What Else We've Been Up To

We’ve onboarded a handful of new clients and jumped into some exciting projects, big and small. Just last month, we supported DER SPIEGEL, ZDF Frontal, and Paper Trail Media by making leaked emails from one of Jeffrey Epstein’s personal inboxes (courtesy of our friends at Distributed Denial of Secrets) available and searchable in OpenAleph. Using this leak, they reported on German victims, Epstein’s methods for luring women into his exploitative circle and the reach of his global network.

We also ran some very cool analysis on images from the Damascus Dossier, a massive journalistic collaboration led by NDR and ICIJ that exposes the inner workings of former Syrian president Bashar Assad’s regime. This super-nerdy deep dive breaks down how we extracted data from 100,000 highly graphic photos without anyone having to look at them. Ahh, using tech to protect journalists and let them actually do their work. Our love language.

We got to travel and speak... a lot

We filled the year with tons of speaking engagements and networking events at some of our favorite conferences around the world. We presented as DARC for the first time at DataHarvest, led a workshop on tracking ships and planes at Netzwerk Recherche, and joined a Full Stack Journalism live podcast panel to talk about why we run our own servers, to name a few. We finished the year strong:

  • In November, we headed to GIJC25 in Malaysia to hand out stickers and promote DARC at a (very long) table with our friends at FlokiNET. We ran masterclasses on using OSINT for investigations and joined our genius colleagues on panels about offshore company data, open source research, and investigating cryptoasset crimes. Our friend William from ImportGenius even lent us his typewriter to put on said (very long) table, which was the perfect gimmick to trick people into talking data and research with us.
  • In December, Jan joined a two-day workshop at Stanford’s Big Local News that brought together researchers, practitioners, and data experts to talk about agentic AI in journalism.
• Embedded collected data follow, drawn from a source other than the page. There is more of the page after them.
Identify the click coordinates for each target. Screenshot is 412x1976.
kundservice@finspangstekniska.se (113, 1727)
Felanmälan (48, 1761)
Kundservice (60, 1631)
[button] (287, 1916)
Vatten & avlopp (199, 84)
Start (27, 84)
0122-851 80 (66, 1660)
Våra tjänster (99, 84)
Alongside talks on how AI is shaping local and investigative reporting, the group took part in a hands-on hackathon, trying to get LLMs to understand the FollowTheMoney schema, and openly discussed the opportunities and risks of AI agents. It was a short but worthwhile trip, made even better when Jan spotted a huge fire truck with a separately steered rear axle, which thrilled his inner child.

typewriter.jpg

Join Us on darc.social

We’re still working to create a place where investigators can geek out over the stuff they love most: OSINT research, building open source tools, and making data make sense. It’s a place to share tips, ask questions about your OpenAleph setup, and swap stories about how you cracked everyday investigative problems.
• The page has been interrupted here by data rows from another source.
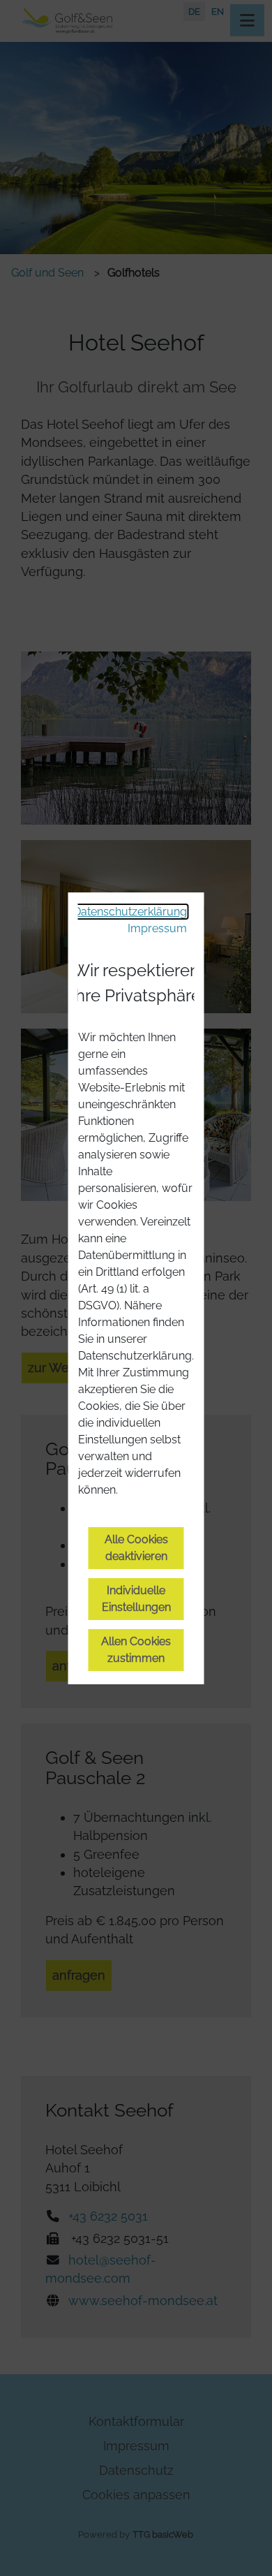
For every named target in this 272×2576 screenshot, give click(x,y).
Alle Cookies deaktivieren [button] (136, 1548)
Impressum (157, 928)
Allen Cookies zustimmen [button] (136, 1650)
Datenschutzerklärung (130, 911)
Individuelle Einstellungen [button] (136, 1599)
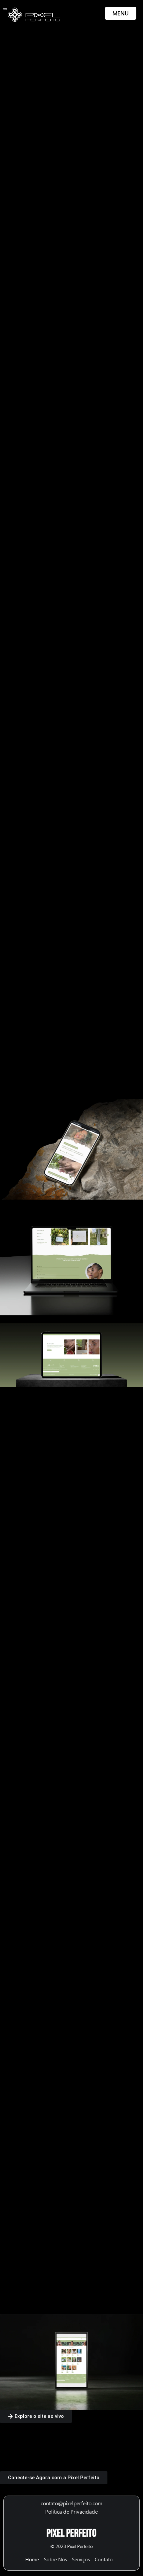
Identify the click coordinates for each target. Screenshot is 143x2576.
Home (32, 2560)
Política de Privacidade (71, 2512)
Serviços (81, 2560)
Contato (104, 2560)
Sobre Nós (55, 2560)
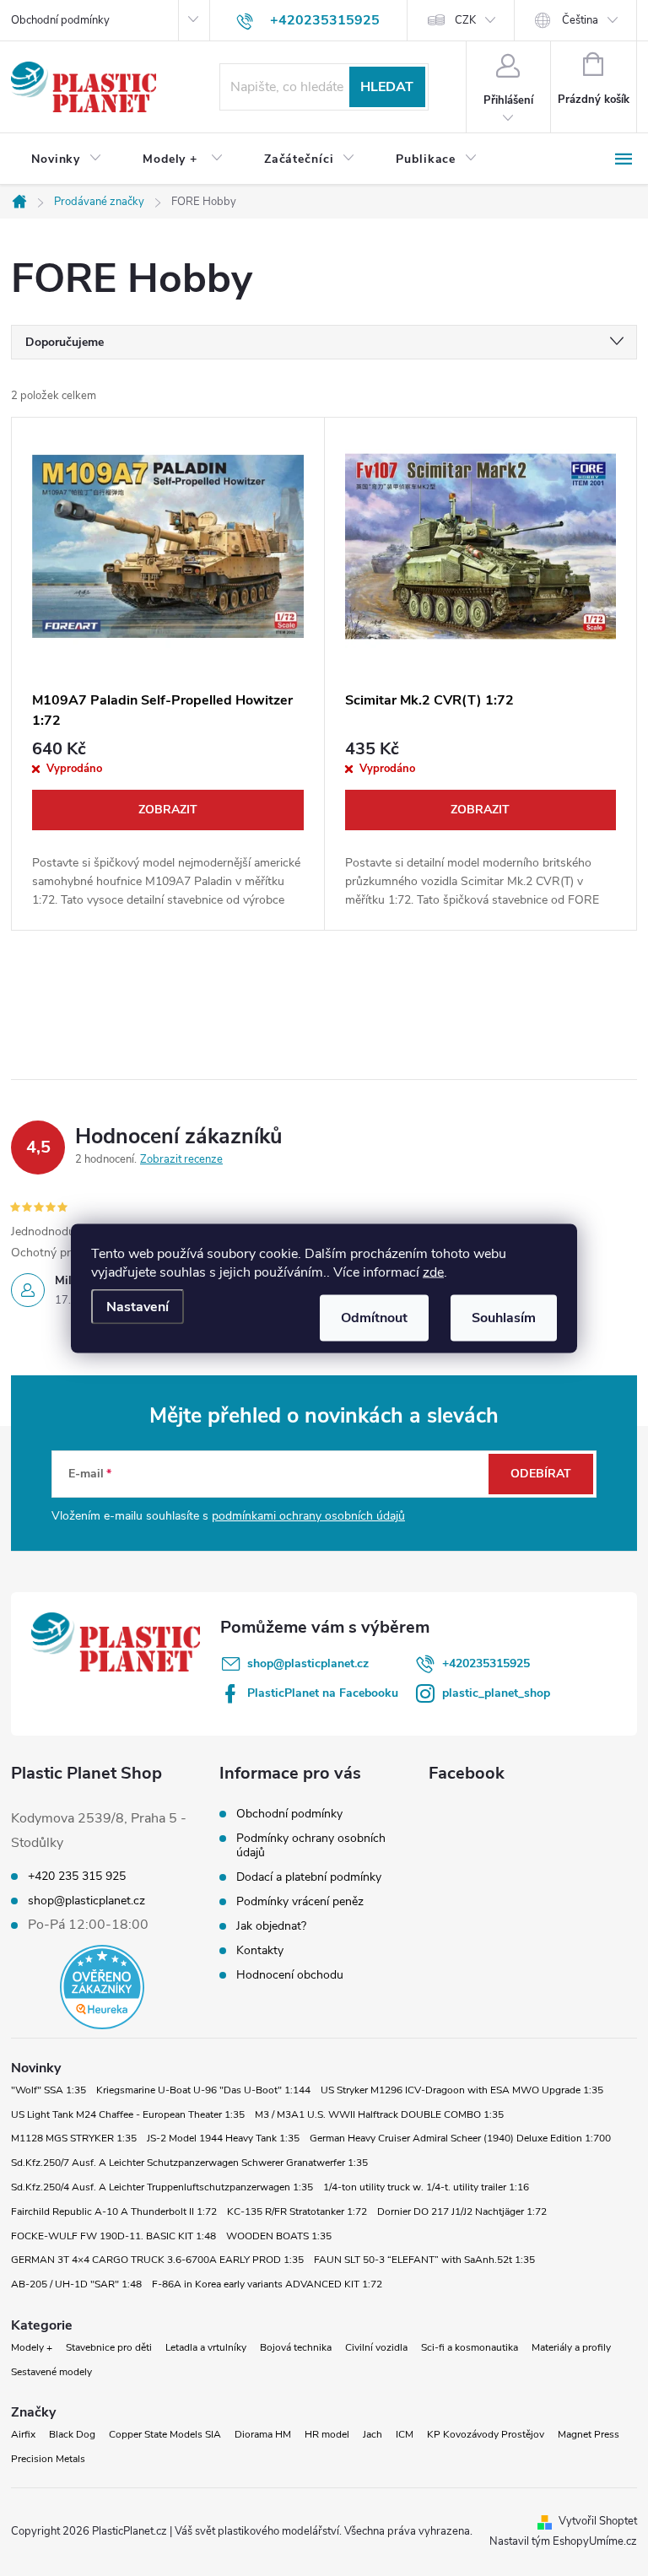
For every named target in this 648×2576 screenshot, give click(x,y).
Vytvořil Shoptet (598, 2521)
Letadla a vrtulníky (205, 2347)
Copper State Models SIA (165, 2434)
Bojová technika (296, 2347)
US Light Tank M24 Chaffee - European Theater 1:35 (128, 2114)
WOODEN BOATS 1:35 (279, 2236)
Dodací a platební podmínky (308, 1877)
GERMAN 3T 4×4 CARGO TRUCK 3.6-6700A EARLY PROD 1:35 (157, 2259)
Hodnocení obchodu (289, 1975)
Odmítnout (374, 1317)
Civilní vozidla (376, 2347)
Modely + (31, 2347)
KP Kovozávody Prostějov (485, 2434)
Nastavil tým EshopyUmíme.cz (563, 2541)
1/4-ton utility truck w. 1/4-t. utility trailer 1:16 (426, 2187)
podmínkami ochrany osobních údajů (308, 1516)
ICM (404, 2434)
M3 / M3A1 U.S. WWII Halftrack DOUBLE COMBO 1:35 (379, 2114)
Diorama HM (263, 2434)
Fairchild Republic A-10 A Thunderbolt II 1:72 (114, 2211)
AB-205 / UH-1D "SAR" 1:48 (76, 2284)
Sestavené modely (51, 2372)
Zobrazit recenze (181, 1159)
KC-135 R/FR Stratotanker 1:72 (297, 2211)
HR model (327, 2434)
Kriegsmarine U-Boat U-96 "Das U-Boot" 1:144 (203, 2090)
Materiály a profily (571, 2347)
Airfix (23, 2434)
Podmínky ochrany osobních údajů (311, 1845)
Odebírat (540, 1474)
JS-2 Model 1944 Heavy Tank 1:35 (223, 2138)
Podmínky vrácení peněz (300, 1901)
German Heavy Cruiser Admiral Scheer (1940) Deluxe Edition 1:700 (460, 2138)
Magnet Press (588, 2434)
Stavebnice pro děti (109, 2347)
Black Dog (72, 2434)
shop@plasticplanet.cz (308, 1663)
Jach (372, 2434)
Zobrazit (167, 810)
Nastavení (137, 1306)
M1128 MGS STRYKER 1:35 (74, 2138)
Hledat (386, 87)
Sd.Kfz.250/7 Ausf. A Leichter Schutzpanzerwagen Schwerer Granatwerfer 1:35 (189, 2162)
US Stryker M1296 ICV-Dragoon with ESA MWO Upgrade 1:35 (462, 2090)
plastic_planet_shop (496, 1693)
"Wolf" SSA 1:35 (48, 2090)
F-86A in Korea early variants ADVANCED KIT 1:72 (267, 2284)
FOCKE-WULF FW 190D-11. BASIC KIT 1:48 (113, 2236)
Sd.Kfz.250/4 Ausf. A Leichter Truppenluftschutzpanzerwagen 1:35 (162, 2187)
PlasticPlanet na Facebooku (322, 1693)
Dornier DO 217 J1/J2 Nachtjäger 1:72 (462, 2211)
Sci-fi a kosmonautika (469, 2347)
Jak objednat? (271, 1926)
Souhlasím (504, 1317)
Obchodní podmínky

Come hang with us at darc.social.


📖 Content We're Loving

  • Karina's been on a True Crime kick, and just finished In the Dark's latest season Blood Relatives. She's now fully convinced the 1985 investigation into the White House Farm murders would have gone very differently had she been on the case.
  • Alex is reading Cyberlibertarianism by David Golumbia, which explores the political ideas behind the digital rights and free and open source movements, a timely lens for clarifying the values behind the software we build.
  • Jan learned a lot about power dynamics in the North-East of Germany by reading Holger Roonemaa's new newsletter "The Baltic Flank."
  • And Simon, well Simon's been busy reading another sunset project's source code: the Memorious crawler framework.